■ Do this: Copy the following material verbatim, from the line containing "Screen dimensions: 1280x720" through the end of the material, both ends included.

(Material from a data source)
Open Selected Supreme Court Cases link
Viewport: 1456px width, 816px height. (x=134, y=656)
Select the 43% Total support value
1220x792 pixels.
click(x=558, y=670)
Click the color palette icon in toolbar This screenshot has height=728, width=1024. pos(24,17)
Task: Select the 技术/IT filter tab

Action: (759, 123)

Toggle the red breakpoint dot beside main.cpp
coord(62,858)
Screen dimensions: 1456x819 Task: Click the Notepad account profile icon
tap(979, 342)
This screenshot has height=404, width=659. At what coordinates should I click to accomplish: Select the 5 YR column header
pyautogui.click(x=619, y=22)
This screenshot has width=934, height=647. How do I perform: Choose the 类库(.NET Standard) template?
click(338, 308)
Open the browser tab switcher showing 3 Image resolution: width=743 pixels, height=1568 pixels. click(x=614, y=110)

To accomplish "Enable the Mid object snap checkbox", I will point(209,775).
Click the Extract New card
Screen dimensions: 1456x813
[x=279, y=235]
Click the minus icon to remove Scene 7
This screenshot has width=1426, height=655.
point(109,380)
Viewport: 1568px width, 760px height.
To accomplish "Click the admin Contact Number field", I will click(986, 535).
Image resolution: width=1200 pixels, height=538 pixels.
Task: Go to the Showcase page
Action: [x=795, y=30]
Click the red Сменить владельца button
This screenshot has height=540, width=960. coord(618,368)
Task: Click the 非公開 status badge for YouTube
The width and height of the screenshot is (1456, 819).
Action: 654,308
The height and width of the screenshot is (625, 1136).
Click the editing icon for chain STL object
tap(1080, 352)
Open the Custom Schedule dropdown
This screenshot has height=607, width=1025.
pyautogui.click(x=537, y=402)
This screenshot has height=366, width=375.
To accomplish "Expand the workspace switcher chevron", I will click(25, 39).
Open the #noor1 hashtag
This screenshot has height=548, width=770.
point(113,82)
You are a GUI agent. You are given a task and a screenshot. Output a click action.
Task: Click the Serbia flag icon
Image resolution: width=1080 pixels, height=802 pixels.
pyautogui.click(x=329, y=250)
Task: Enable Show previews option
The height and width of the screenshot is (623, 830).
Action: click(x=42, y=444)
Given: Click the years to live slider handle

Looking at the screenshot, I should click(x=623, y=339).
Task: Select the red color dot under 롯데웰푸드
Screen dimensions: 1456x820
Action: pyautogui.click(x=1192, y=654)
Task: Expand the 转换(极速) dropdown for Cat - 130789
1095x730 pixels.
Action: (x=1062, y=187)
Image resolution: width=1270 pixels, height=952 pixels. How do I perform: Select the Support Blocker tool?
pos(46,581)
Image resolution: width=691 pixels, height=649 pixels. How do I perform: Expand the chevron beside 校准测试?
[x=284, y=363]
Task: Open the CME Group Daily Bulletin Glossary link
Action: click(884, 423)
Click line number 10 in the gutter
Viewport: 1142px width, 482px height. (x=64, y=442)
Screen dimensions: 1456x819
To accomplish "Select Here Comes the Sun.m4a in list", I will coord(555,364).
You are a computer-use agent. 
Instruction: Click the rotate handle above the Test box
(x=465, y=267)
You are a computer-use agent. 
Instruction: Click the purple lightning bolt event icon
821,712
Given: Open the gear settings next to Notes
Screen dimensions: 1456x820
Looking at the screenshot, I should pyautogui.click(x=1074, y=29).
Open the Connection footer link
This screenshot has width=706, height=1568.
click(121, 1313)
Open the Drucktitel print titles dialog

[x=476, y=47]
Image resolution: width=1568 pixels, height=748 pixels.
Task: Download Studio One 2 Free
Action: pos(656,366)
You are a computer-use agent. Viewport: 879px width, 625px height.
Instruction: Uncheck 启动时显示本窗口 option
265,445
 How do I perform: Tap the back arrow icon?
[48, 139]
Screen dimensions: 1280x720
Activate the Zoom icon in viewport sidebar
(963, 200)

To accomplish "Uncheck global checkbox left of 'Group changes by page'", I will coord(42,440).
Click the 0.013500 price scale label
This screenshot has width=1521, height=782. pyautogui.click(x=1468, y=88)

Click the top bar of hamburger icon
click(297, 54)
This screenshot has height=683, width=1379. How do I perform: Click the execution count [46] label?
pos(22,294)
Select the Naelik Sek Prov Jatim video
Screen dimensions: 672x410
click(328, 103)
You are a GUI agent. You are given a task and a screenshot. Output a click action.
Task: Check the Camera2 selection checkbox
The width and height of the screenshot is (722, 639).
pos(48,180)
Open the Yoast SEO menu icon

■ Exercise result:
Screen dimensions: 1280x720
Activate the Zoom icon in viewport sidebar
(963, 200)

To accomplish "Uncheck global checkbox left of 'Group changes by page'", I will coord(42,440).
Click the 0.013500 price scale label
This screenshot has width=1521, height=782. pyautogui.click(x=1468, y=88)

Click the top bar of hamburger icon
click(297, 54)
This screenshot has height=683, width=1379. How do I perform: Click the execution count [46] label?
pos(22,294)
Select the Naelik Sek Prov Jatim video
Screen dimensions: 672x410
click(328, 103)
You are a GUI agent. You are given a task and a screenshot. Output a click action.
Task: Check the Camera2 selection checkbox
The width and height of the screenshot is (722, 639).
pos(48,180)
Open the Yoast SEO menu icon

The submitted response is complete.